◆ **TASK LIST**
1. In the passage on machine learning strategies, what does the observe-and-look-further algorithm use to tackle exploration more efficiently?
2. Condense the paragraph beginning "The first-return-and-then-explore strategy" from the passage on machine learning strategies into a bulleted list that keeps its main facts.
3. Write the next part of the passage on machine learning strategies, picking up after its final sentence.

◆ **PASSAGE FOR REVIEW**
--*--
Though originally bound for Atari 2600, the observe-and-look-further learning strategy still today addresses challenges like reward processing, long-term planning, and efficient exploration. The insights gained from Atari environments can be applied to other domains, such as robotics, natural language processing, and autonomous vehicles. Designed to tackle challenges in reinforcement learning, the algorithm processes rewards of varying densities and scales, it can handle different types of rewards effectively. Using an auxiliary temporal consistency loss, the algorithm can reason over extended time periods, which is crucial for complex tasks. To address the exploration problem more efficiently, the algorithm leverages human demonstrations [53].
The first-return-and-then-explore strategy is another clever approach in reinforcement learning that helps agents explore their environment more effectively. Returning to familiar states helps the agent remember promising locations – preferably spots with potential rewards or interesting features. By revisiting them, the agent reinforces its memory. Once known states have been revisited, the agent can confidently venture into uncharted territory and make smarter decisions. The strategy helps agents handle sparse rewards (where feedback is infrequent) and deceptive feedback (where rewards can mislead). Balancing curiosity with wisdom, the approach has shown impressive results in solving challenging reinforcement learning tasks, from video games to robotics (and perhaps once, it can perform in the architectural designing realm, too) [54].
Also self-supervised learning renders a promising path to advance machine learning. As opposed to supervised learning, which is limited by the availability of labeled data, self-supervised approaches can learn from vast unlabeled data [55], the model generating its own labels from the input data. Given a specific task, the self-supervised learning approach can outperform the reinforcement learning strategy in terms of data efficiency (learning from the structure of the input data itself, without needing explicit rewards or penalties), generalization (learning a more general understanding of the data, rather than optimizing for a specific reward function), stability (self-supervised learning often having more stable and predictable training dynamics than reinforcement learning that, especially in environments with sparse or delayed rewards, can sometimes be unstable or difficult to train), and in general being less demanding man-performed interventions like, for example, rewards design [56].
--*--
◆ **SOURCE MATERIAL**
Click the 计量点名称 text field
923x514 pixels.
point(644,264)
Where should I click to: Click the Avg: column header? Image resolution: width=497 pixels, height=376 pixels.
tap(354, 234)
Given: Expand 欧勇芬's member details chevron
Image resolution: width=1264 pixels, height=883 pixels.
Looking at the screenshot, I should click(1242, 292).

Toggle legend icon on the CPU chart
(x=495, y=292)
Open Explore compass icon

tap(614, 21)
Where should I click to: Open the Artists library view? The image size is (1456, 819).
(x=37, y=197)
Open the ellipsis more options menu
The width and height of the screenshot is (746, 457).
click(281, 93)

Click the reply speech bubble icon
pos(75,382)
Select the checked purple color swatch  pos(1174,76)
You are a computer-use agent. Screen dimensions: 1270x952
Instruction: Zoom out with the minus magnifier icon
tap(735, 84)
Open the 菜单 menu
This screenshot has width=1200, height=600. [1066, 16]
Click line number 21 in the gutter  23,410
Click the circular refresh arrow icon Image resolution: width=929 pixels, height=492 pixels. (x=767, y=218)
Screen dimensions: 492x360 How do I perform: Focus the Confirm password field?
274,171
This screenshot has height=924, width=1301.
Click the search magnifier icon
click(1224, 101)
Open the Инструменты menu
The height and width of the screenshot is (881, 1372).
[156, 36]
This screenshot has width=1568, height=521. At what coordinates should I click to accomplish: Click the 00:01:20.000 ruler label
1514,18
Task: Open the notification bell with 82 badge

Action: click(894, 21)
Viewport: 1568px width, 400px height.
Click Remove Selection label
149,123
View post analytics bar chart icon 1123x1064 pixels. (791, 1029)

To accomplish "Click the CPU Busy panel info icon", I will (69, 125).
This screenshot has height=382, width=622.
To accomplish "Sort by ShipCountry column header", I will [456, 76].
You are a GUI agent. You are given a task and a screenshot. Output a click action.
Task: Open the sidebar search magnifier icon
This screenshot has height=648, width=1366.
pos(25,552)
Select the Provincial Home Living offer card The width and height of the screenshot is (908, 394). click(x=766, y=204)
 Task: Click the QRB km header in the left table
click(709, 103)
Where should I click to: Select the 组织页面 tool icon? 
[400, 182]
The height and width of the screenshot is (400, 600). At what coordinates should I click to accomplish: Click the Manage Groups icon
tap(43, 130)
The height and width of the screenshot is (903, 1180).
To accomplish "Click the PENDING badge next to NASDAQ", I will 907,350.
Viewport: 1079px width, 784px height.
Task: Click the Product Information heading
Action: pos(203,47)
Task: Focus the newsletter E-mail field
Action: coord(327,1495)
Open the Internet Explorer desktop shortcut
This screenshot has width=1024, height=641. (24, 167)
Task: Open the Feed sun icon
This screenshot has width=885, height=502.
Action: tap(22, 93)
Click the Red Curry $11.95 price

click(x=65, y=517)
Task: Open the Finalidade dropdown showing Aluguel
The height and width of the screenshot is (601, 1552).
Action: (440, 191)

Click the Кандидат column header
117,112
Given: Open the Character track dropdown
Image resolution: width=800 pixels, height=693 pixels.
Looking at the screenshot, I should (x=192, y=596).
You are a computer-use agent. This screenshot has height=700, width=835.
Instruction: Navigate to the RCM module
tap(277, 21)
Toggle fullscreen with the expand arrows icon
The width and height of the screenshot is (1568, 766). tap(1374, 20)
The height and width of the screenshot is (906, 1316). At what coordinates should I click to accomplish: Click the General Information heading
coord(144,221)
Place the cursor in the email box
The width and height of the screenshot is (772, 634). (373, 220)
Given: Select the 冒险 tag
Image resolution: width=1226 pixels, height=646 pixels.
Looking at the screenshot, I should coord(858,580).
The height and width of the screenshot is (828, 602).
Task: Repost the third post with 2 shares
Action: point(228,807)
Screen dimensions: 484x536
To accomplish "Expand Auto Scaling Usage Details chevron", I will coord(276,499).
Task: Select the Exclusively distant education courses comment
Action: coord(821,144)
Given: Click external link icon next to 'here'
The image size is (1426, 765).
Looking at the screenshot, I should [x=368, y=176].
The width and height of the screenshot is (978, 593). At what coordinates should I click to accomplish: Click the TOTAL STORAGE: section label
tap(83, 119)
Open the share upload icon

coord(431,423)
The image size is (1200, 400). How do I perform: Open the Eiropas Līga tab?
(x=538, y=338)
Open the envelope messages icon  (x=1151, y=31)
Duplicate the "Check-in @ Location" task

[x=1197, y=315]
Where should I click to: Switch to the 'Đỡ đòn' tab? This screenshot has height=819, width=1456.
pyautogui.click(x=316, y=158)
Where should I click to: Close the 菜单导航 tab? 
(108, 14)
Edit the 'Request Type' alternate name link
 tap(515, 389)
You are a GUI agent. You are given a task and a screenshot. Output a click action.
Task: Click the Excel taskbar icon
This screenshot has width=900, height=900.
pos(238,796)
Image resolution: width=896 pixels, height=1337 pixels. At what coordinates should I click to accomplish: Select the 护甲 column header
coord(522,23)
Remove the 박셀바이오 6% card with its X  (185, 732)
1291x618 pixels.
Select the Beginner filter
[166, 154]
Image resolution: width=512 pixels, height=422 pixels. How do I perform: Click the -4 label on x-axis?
--*--
◆ **EXERCISE ANSWERS**
1. Human demonstrations.

2.
- First-return-and-then-explore is a reinforcement learning approach that helps agents explore their environment more effectively.
- The agent returns to familiar states to remember promising locations, ideally ones with potential rewards or interesting features, and revisiting them reinforces its memory.
- After revisiting known states, the agent ventures into uncharted territory and makes smarter decisions.
- The strategy helps with sparse rewards (infrequent feedback) and deceptive feedback (misleading rewards).
- It has shown impressive results on challenging tasks, from video games to robotics, and might one day work in architectural design.

3.
Self-supervised learning is the strategy that, among others, „runs“ Sora – a text-to-video model developed recently by OpenAI [57]. Mentioned further in this paper, Sora is designed to understand and simulate the physical world in motion, to solve problems that require real-world interaction – similar to how poiétic architectural concept designs come into existence. As promised, this paper will further delve into the idea of architectural robots elaborating designs of production architecture (the term coined in section (4)) making use and benefits of imitation-based, self-learning, and other novel machine learning strategies.
Finally yet importantly, heading to AI understanding and predicting others’ actions like humans do, the machine theory of mind (ToM) asserts an intriguing concept inspired by how humans understand each other based on past behavior. Analogically, the machine observes how agents (or people or robots) behave. Using meta-learning (learning how to learn), the machine builds models of the agents and predicts, how agents might act in the future, even in unprecedented situations. Such a strategy performs better interaction with humans, advances multi-agent AI where multiple AIs collaborate or compete, and makes AI more interpretable, transparent, and safe [58].